À propos

elle

Nicole Pessin a fait de l’aquarelle ses cieux, de l’encre sa terre. Ici, des personnages ailés se font parfois marcheurs, dans l’aube d’or de ses créations aux accents symbolistes. L’art de Nicole Pessin nous enveloppe de dorures, couleurs, tissus et, c’est nimbés de ce violine incandescent qui lui est si cher que nous nous transformons, chrysalide nouvelle hors de la sombre gravité qui nous oppressait alors.
Evoluant d’arbres d’automne en carrelages damés, d’herbes folles en tapisseries du vieux temps, nous naissons à un monde affranchi des lois de la pesanteur et rythmé par le lent déploiement de fleurs kaléidoscopiques.

Il en est des détails de la composition comme de la cartographie d’un coeur, où flux et reflux des courbes de papiers et de perles épousent l’intime secret du sentiment.

Verre de vin, canne et chapeau melon nous parlent de dandys aux poses nostalgiques qui côtoient d’un sourire l’envol fantastique de larges plaines d’automne au bruissement d’oiseaux. Nicole Pessin, l’artiste aux tableaux de lumière énigmatique. Son recueil intérieur : c’est un bestiaire des silences marins, c’est un herbier de floraisons mutiques, c’est une nuit éclose et triste que réveille soudain le train vert et tardif. Synesthésie parfaite, ses œuvres se parent de poésies parfois urbaines souvent miraculeuses, dans un monde où le possible reste le désiré. Et rien ne dit mieux cette harmonie de la couleur du mot que ses enluminures d’alphabets, véritables vestiges d’un art presque oublié.

Lettres et instants se mêlent : infiniment proches, infiniment lointains, car l’ailleurs n’a jamais été aussi intime que sur ces pages que Nicole Pessin habite de sa douce mélancolie. Ici il n’est que l’image : seul début, seule fin, seule vie.

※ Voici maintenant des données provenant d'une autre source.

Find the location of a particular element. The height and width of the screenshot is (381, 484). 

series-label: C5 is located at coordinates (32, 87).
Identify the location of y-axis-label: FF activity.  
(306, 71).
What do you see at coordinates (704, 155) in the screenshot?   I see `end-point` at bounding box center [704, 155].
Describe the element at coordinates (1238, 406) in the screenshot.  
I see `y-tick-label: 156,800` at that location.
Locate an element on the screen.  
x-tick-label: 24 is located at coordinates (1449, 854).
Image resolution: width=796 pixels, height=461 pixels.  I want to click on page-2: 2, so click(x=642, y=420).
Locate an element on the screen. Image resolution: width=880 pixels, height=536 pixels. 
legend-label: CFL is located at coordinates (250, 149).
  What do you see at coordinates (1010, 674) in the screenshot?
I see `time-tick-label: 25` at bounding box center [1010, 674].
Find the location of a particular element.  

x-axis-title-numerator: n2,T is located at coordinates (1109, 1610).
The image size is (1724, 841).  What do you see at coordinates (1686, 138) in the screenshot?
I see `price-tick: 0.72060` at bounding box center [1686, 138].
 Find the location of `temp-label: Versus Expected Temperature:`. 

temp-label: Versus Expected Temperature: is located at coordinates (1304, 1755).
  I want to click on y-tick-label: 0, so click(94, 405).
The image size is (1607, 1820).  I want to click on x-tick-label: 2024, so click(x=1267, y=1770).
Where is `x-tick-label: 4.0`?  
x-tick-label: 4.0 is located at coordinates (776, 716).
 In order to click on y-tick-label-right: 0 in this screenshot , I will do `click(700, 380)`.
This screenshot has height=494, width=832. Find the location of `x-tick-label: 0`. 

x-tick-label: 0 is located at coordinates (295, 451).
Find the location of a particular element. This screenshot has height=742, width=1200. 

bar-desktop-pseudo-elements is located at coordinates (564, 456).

L’oeuvre de cette artiste est toute d’un voile de surimpression pudique et patiné : les yeux se closent, les silhouettes s’en retournent, seuls les anges proposent leurs visages mutins à la contemplation. « La Nature est un temple où de vivants piliers /Laissent parfois sortir de confuses paroles ». Son oeuvre rayonne de cet art des Correspondances qui furent si chères à Baudelaire en ce dix neuvième siècle industriel.
Et les temps n’ont pas changé ; qui sombrent encore irrémédiablement dans le moderne gris de l’acier diabolique.

Nicole Pessin anime d’une flamme toute personnelle les habitants endormis de cités oubliées. Ses gestes minutieux témoignent de l’attention aimante qu’elle insuffle à son monde, lent, rare et beau. Il nécessite pour nous le cristallin d’une âme enfantine et se laisse apprécier au son d’un piano de Rêverie nocturne, pour une déambulation funambule. Munis d’un balancier de voile blanche, nous parcourrons ces oeuvres comme on parcourt un songe.